Reutilizar garrafas não é o problema: a ciência diz que o verdadeiro perigo está em como fazemos isso
Pesquisas indicam que, com higiene adequada e uso consciente, reutilizar garrafas plásticas não representa riscos à saúde
Para reduzir a pegada de carbono, é comum reutilizar garrafas plásticas e dar a elas uma segunda vida. O problema é que esse hábito pode abrir caminho para a entrada dos chamados microplásticos em nosso organismo — partículas que já foram detectadas em diversas partes do corpo humano. Tudo, no entanto, depende de como essas garrafas são reutilizadas.
E não se trata apenas das garrafas plásticas vendidas em supermercados, com água ou refrigerantes, mas também das garrafas térmicas populares atualmente, que prometem manter a temperatura das bebidas por mais tempo.
Quando são fabricadas com componentes plásticos, o alerta se acende: estudos já encontraram microplásticos em testículos, leite materno e outras partes do corpo.

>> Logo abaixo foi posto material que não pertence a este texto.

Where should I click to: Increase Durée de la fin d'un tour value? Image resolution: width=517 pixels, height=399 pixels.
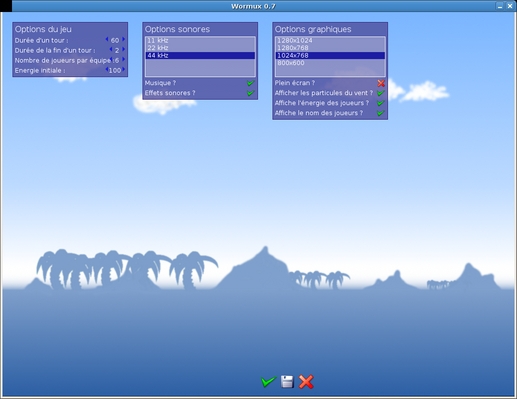pyautogui.click(x=124, y=49)
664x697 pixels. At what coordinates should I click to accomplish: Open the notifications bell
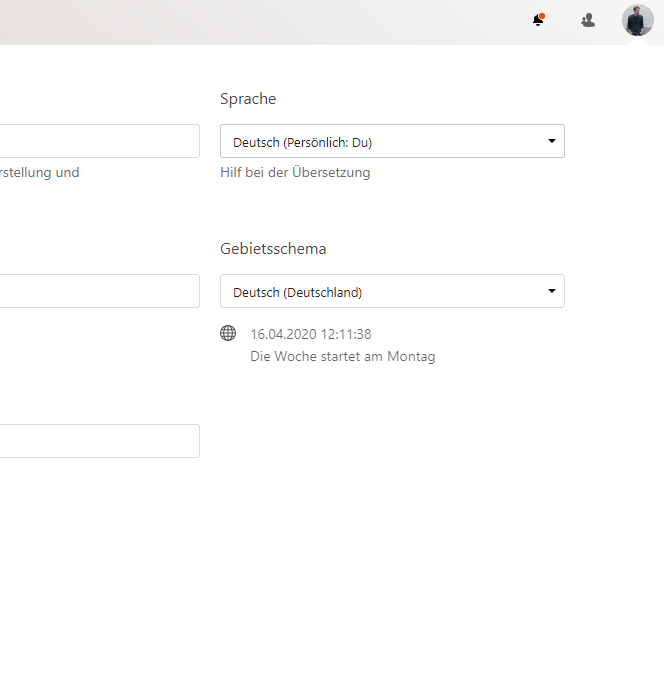click(538, 20)
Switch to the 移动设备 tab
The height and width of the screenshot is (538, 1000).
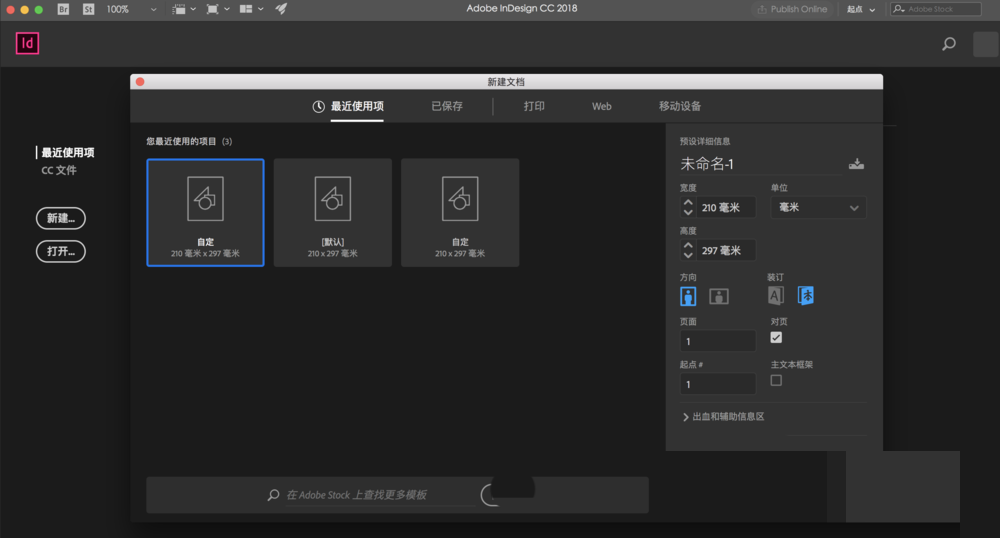[x=680, y=106]
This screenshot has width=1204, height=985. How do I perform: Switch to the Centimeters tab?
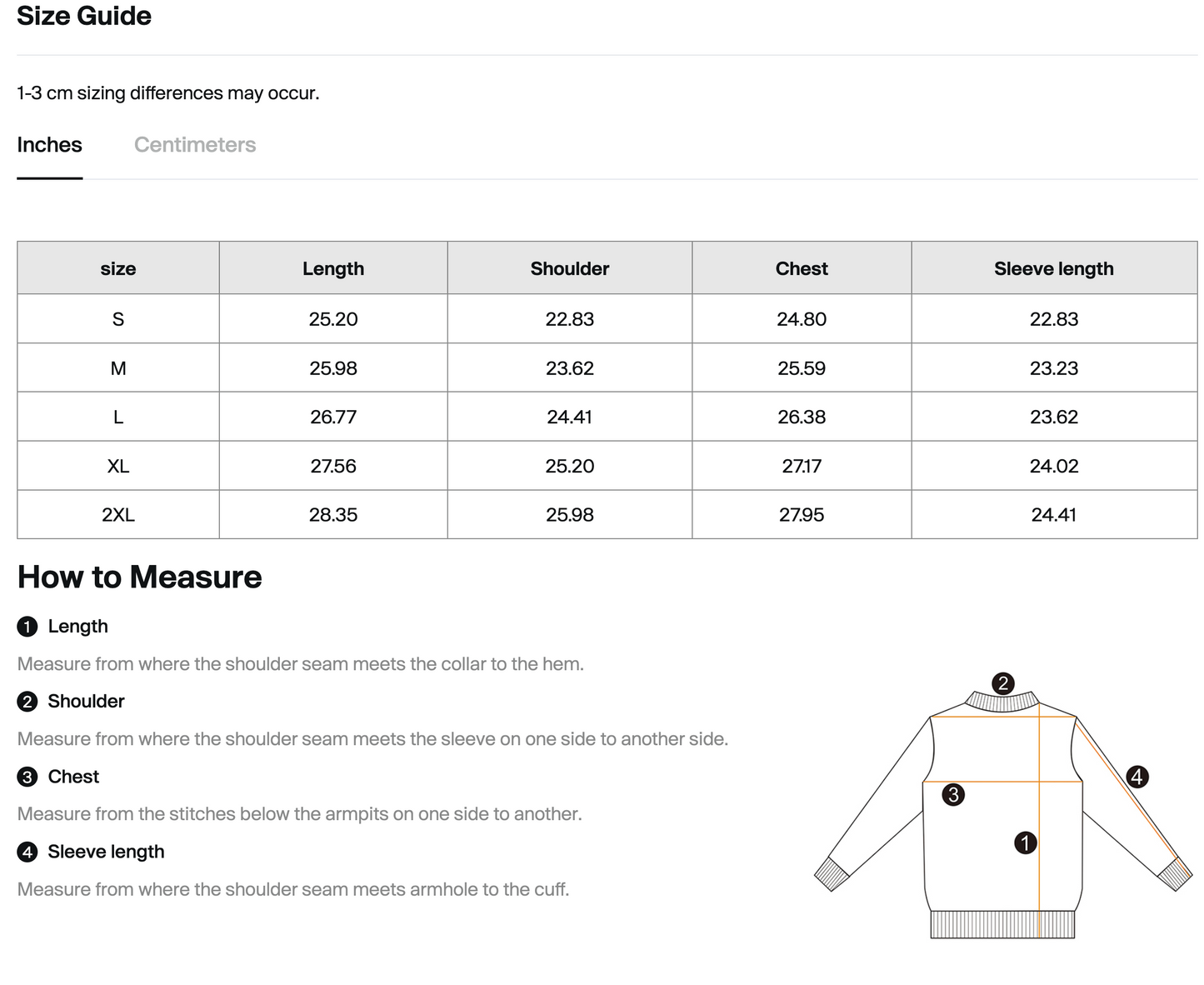click(x=194, y=144)
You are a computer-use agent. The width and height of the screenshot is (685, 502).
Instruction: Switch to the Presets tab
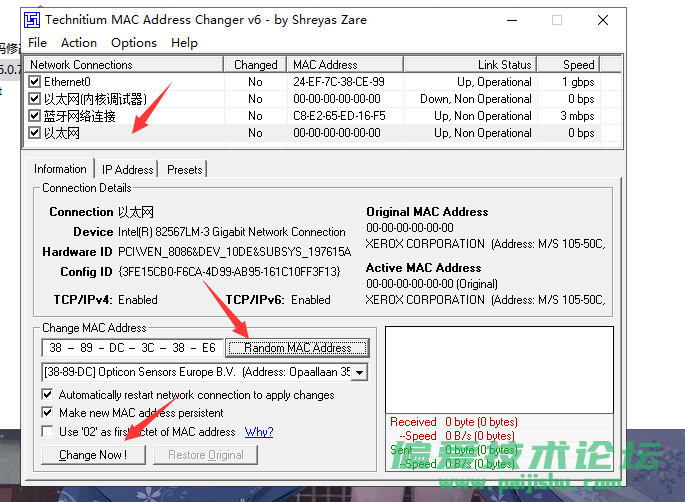point(185,170)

Assim, é natural pensar que, ao usar a mesma garrafa dezenas de vezes, podemos acabar ingerindo essas substâncias.
O medo dos microplásticos
Aos poucos, pesquisadores descobrem mais detalhes sobre os efeitos do consumo dessas partículas na saúde humana, especialmente na fertilidade. Isso faz com que seja necessário repensar os recipientes usados para armazenar e consumir alimentos, como garrafas e potes plásticos, a fim de reduzir possíveis riscos.